W dorocznym liście do akcjonariuszy największego amerykańskiego banku Dimon odniósł się do wyprzedaży na światowych rynkach po ogłoszeniu w ubiegłym tygodniu ceł wzajemnych w USA przez prezydenta Donalda Trumpa.
- Gospodarka stanęła w obliczu dużych zawirowań (włączając geopolityczne), z potencjalnym pozytywnym wpływem reformy podatkowej i deregulacji oraz potencjalnie negatywnym ceł i „wojen handlowych”, utrzymującej się „lepkiej” inflacji, wysokich deficytów i wciąż raczej wysokich cen aktywów i zmienności – wskazał prezes JP Morgan.
Reuters przypomina, że 69-letni Dimon, który od 19 lat kieruje JP Morgan, jest jednym z najuważniej słuchanych głosów ze środowiska amerykańskiego biznesu.
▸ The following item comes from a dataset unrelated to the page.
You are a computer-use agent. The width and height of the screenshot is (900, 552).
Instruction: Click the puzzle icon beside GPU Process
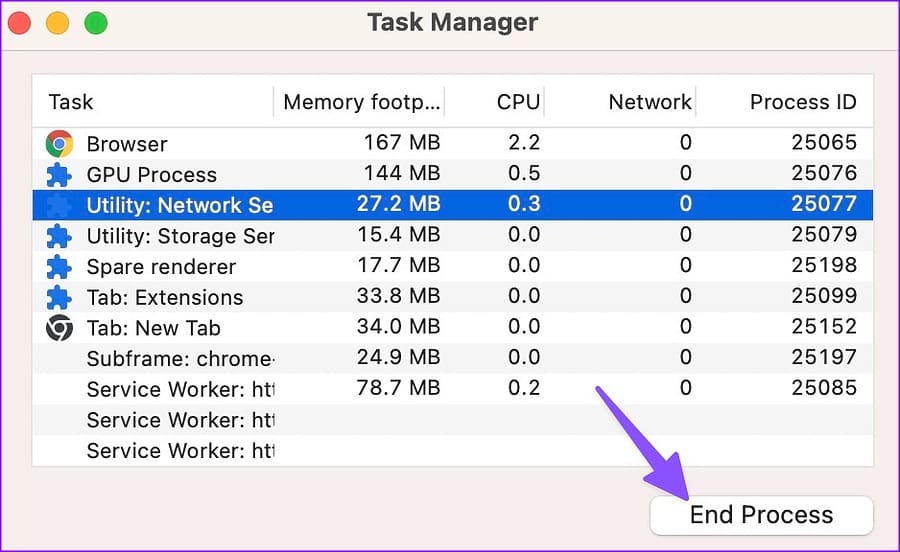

- Prawdopodobnie zobaczymy inflacyjne skutki. To, czy cła doprowadzą do recesji pozostaje pytaniem, ale spowolnią wzrost gospodarczy – wskazał Dimon.
Po ogłoszeniu przez prezydenta Trumpa ceł wzajemnych, których skala i zakres okazały się większe niż oczekiwano, ekonomiści JP Morgan wyliczył, że są one ekwiwalentem największej podwyżki podatków w USA od 1968 roku. Podwyższyli również prawdopodobieństwo globalnej recesji z 40 proc. do 60 proc.
W liście do akcjonariuszy Dimon wskazuje, że skutkiem działań Trumpa mogą być działania odwetowe innych krajów, a cła przyczynią się również do osłabienia gospodarczego zaufania, inwestycji, przepływów kapitałowych, zysków spółek oraz dolara.
- Im szybciej problemy zostaną rozwiązane tym lepiej, bo niektóre negatywne efekty kumulują się z czasem i będzie trudno to odwrócić – podkreślił prezes JP Morgan.
Stanowisko Dimona zmieniło się w okresie kilku miesięcy. Pod koniec stycznia, krótko po przejęciu władzy przez Donalda Trumpa, prezes JP Morgan mówił, odnosząc się do planów prezydenta wprowadzenia ceł, że można to postrzegać jako pozytywne działanie. Jego zdaniem, miały pozwolić bronić interesów USA i skłonić partnerów handlowych do negocjacji, dzięki czemu pojawiłyby się korzystniejsze warunki dla amerykańskiej gospodarki.
- Jeśli okaże się to trochę inflacyjne, ale jest dobre dla bezpieczeństwa narodowego, to niech tak się stanie. Trzeba się z tym pogodzić. Bezpieczeństwo narodowe jest ważniejsze niż nieco wyższa inflacja – mówił wówczas Dimon.